Furthermore, the study has shown that if firms invest more in current assets their profit will be significantly
affected. Managers should however put into account the nature of their business and identify the optimal level
that brings the highest return as the associated cost of holding current assets may outweigh the gain later..
Key-Words: - Working Capital Management, Working Capital Policy, Return on Capital Employed
Received: September 17, 2021. Revised: May 23, 2022. Accepted: June 15, 2022. Published: July 22, 2022.
1 Introduction
From 2011 and 2020, Nigeria experienced an erratic
economic trend, recession and negative economic
impact of both insecurity and COVID-19 that put
businesses in financial crises ([1]; [2]; [3]).
According to PwC Nigeria, Economic [4]
challenges of foreign exchange illiquidity and
insecurity in the country inhibited the growth of
many business sectors, and companies tend to fail in
financial distress due to inadequate working capital
[5]. Reduction in the available working capital of
some listed non-financial firms (Guinness Nigeria
PLC, UACN Plc, Nigeria Breweries PLC,
Afromedia PLC, GlaxoSmithKline PLC, Chams
PLC, 11 PLC and Chellerams PLC) by 36%, 49%,
111%, 11%, 2%, 23%, 29%, and 162% respectively
between 2019 and 2020 contributed to the grossly
lower profit before tax of these firms by
140%,204%, 49.81%, 7.08%, 14%.364%, 31% and
128% respectively. This has now made it expedient
to take a deeper look at the management of working
capital to maintain the liquidity, survival, solvency
and profitability of listed firms, especially during
the economic downturn ([6]; [7], [8]; [9].

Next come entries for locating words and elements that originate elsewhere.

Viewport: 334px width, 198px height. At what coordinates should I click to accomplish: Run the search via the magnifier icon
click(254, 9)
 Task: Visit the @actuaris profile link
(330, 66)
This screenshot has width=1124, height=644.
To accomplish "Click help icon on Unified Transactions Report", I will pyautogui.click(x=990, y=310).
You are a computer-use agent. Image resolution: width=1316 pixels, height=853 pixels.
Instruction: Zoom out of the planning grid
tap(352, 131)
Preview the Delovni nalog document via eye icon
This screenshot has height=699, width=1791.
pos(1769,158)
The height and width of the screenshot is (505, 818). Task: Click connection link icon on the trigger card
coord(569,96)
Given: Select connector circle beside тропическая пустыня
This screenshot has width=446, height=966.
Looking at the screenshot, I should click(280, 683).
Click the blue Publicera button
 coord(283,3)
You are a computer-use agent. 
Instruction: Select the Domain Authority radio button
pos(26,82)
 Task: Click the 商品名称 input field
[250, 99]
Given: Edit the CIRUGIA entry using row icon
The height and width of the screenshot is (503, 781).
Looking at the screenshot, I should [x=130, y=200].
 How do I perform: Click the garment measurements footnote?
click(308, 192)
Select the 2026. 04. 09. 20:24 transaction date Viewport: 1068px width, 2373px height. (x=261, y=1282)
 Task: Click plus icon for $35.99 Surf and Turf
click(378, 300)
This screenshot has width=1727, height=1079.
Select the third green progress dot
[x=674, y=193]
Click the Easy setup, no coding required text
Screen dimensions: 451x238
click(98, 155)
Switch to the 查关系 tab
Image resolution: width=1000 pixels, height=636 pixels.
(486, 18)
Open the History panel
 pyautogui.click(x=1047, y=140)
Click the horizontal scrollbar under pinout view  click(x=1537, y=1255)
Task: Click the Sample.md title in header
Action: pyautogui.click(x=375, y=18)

Likewise, discourse on working capital and
profitability has been ongoing for years but either
working capital management or working capital
policy have been the determinants [10], [11]; [12];
[13]; [10]. However, working capital management
and capital structure are two scopes that academics
frequently explore in order to predict a firm's
profitability. There have been a variety of
approaches to working capital management.. Other
studies that confirmed a significant effect and
positive relationship between working capital
management, working capital policy and financial
performance include [14], [15], [16], [17] and [18].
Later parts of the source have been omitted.